NEW YORK – As anti-police hostility, bail reform, rising crime and the implementation of the city’s punitive vaccination fiasco — currently on hold — takes place, rank and file members of the New York Police Department are rushing to the exits like a “stampede.” They are looking to greener pastures by taking other civil service tests and heading to police departments, such as on Long Island, or the Port Authority, MTA and out of state, like Florida, Texas and Arizona.
NYPD suffered another huge hit in June, as 523 police officers departed. Among those, 123 were resignations, the most in a single month in at least a decade, according to staggering pension fund stats obtained by the New York Post. The rest are retirements, many of which are coming sooner than originally anticipated.
To date, 2,119 of New York’s finest have bid farewell to the job in 2022, with 1,472 retiring and 647 resigning, a 38% increase over the previous record of 1,535 for the first six months of 2020, the attrition numbers show, according to the Post.

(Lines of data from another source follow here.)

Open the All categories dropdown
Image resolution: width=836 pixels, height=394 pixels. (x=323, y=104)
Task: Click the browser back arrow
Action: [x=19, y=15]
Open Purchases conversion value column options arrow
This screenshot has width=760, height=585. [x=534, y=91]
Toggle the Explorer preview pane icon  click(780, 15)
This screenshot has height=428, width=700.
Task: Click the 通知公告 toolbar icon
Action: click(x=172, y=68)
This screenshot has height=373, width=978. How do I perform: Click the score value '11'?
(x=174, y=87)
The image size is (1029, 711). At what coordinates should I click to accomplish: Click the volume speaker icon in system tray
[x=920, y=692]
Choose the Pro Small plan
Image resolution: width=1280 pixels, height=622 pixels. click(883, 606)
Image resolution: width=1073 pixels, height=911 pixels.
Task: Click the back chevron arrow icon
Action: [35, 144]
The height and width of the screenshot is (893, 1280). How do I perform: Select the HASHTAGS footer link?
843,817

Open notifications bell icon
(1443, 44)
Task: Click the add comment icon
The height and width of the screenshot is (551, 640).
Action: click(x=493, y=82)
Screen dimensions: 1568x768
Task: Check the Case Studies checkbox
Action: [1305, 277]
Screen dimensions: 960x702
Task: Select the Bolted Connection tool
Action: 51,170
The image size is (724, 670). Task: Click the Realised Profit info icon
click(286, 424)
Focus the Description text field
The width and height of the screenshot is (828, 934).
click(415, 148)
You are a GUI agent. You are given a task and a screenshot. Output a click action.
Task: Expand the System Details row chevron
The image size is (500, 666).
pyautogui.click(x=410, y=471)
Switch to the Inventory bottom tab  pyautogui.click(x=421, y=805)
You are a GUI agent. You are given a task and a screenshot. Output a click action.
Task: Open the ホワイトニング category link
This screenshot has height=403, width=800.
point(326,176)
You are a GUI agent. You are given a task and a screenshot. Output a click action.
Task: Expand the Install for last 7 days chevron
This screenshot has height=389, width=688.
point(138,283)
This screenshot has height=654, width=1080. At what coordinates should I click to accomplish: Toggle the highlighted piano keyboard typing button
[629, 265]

For those who remember recent history, the 2020 spike came amid the George Floyd riots that were taking place nationwide, but were particularly brutal in New York City.
“The exodus has become a stampede. We’re not only losing experienced veterans. We’re also losing cops in the prime of their careers who are taking their talents elsewhere,” said Police Benevolent Association President Patrick Lynch.
“The NYPD cannot continue papering over this staffing crisis with more and more overtime. That will drive even more cops to pursue other opportunities where they can make more money and have a better quality of life,” he added.
Departing officers overwhelmed NYPD’s Pension Section office at 1 Police Plaza on Thursday, according to a police source who noted it resembled a concert ticket giveaway.
Most of the “hundreds” of police officers in line had filed their papers earlier and were turning in their ID and shield, the source told the Post.
“NYPD members are leaving in droves. I’ve been to this office about 2 dozen times and have never seen more than 2-3 people waiting,” tweeted retired NYPD detective Rob O’Donnell, who included a photo of the crowded room.
The NYPD Pension Section today. NYPD members are leaving in droves. I’ve been to this office about 2 dozen times and have never seen more than 2-3 people waiting. pic.twitter.com/f35uet8KaO
— Rob O'Donnell (@odonnell_r) June 30, 2022
“Not even months after 9/11 was it like this,” commented Blue, a retired Emergency Service Unit cop. Another commenter tweeted a photo of the same line snaking out the door.
Line was out the door… pic.twitter.com/SkO8IncEIE
— Al (@AlBeachGuy) June 30, 2022
NYPD police personnel usually work 20 years or more to collect their full pension, which can equate to 50% of their final average salary.